Benoit - 4 Mars 2025
J’avais coupé les ponts avec l’actualité, espérant préserver un peu de sérénité. Mais entre les notifications de LinkedIn et l’atmosphère délétère de mon travail, la réalité s’est imposée à moi. Partout, la brutalité et l’incompétence semblent prendre le dessus, écrasant ceux qui tentent encore de faire les choses bien. Ce texte n’est pas une analyse, juste un constat amer. Un regard sur un monde où le cynisme règne en maître.
J’avais pourtant arrêté de suivre les informations. Tous les robinets à news étaient fermés, mais mon contexte professionnel changeant, j’avais réinstallé l’application LinkedIn, et avec elle, ses notifications. Je n’avais pas réalisé à quel point cette plateforme était devenue, elle aussi, un lieu d’empoigne politique. Le sujet du jour était la rencontre Trump/Zelensky dans le bureau ovale. Je ne lisais aucun article, aucune opinion, mais les photos de la réunion en disaient long sur l’inimitié entre les deux hommes. Deux mondes en fait : d’un côté, un homme d’État ayant frôlé la mort pour son pays, doté d’une morale exemplaire ; de l’autre, un apprenti dictateur jouant les mêmes cartes que ses compères gouvernant l’hémisphère Nord planétaire, Poutine et Xi Jinping.
Ainsi, la brutalité et l’ignorance ont gagné, pour l’instant, face à la raison et à la loi. En Nouvelle-Zélande, nous ne sommes pas beaucoup mieux lotis. Christopher Luxon et sa clique ont cassé les deux genoux des services publics, et avec eux, Wellington et ses habitants. Le fond et la méthode sont largement discutables, mais qui a encore envie de discuter ? Même l’opposition est silencieuse, comme hébétée d’une telle violence, d’un tel égoïsme. Cette stratégie prépare encore plus de privatisation, plus de capital, plus de libéralisme, dans une société déjà très individualiste. Ils suivent de fait une idéologie du chacun pour soi et du plus fort, sans projet commun, eux qui reprochaient — ô ironie — aux partis écologistes, par exemple, de gouverner par idéologie quand ceux-ci voulaient implémenter des lois en faveur du climat. Cette « idéologie », c’était celle de la science, de la vision à long terme pour un avenir commun, et c’est elle qui a été balayée par une brochette de rednecks toujours plus avides d’argent, et allergiques à toute considération communautaire ou « partagiste ».
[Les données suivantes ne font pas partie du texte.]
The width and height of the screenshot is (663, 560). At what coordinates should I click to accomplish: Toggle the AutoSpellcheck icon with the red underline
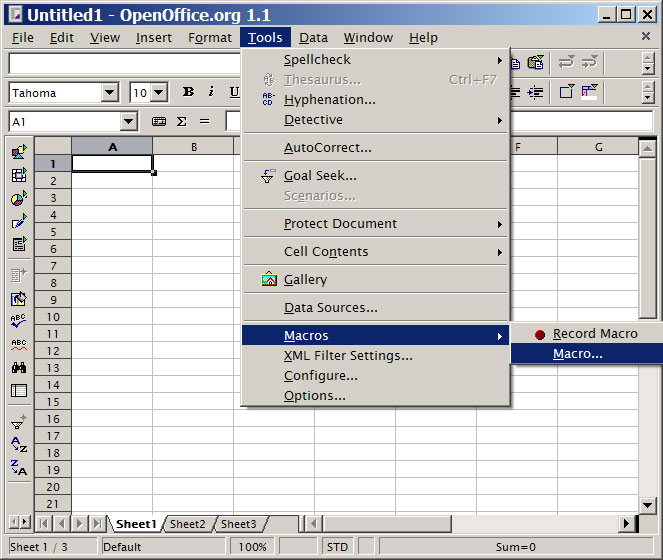pos(19,344)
Travaillant pour le gouvernement, cette atmosphère toxique allait un jour finir par m’atteindre. Je savais que le départ de Jeff signifiait forcément une diminution du niveau, mais je ne pouvais pas soupçonner de dévisser à ce point. Un business analyst, Christian, gentil au demeurant mais bogan autoproclamé, a réussi à faire embaucher un autre de ses pairs au style encore plus brutal. John, cette petite frappe, n’hésite pas, après une paire de semaines dans le job, à suggérer à certaines équipes « … to fuck right off » si elles n’aiment pas la chanson qu’il veut leur chanter. « None of this bullshit » — c’est son surnom — mène ainsi sa barque en maniant l’intimidation, pour un niveau de compétences très approximatif.
Stephen, notre nouveau chef de projet, suit les vents politiques pris dans sa voile. Il ajuste sa barre à coups de messes basses, divise pour mieux régner, écarte, exclut et crée une ambiance toxique de non-dits. Depuis son arrivée mi-janvier, il m’a demandé à plusieurs reprises de l’aider sur plusieurs sujets. À chaque fois, j’ai répondu avec professionnalisme, dans les temps, mais il n’a jamais donné suite. J’ai dénombré au moins six lignes de travail pour lesquelles mes emails sont restés sans réponse. De manière plus générale, là où l’on attend d’un chef de projet un plan clair, bien communiqué, rassembleur, nous n’avons absolument rien.
Ainsi, au niveau global, central, local, et jusqu’à ma sphère de travail, on assiste à la victoire de la médiocrité, du plus fort, du plus bruyant, du plus sournois. Pour le monde, la Nouvelle-Zélande, Health NZ (mon employeur), ça n’augure rien de bon. Pour moi, à qui on montrera bientôt la porte sans que je ne sache vraiment pourquoi, j’ai du mal à gérer mon anxiété. Le marché de l’emploi à Wellington reste atone, et le monde, dehors, n’est pas rassurant.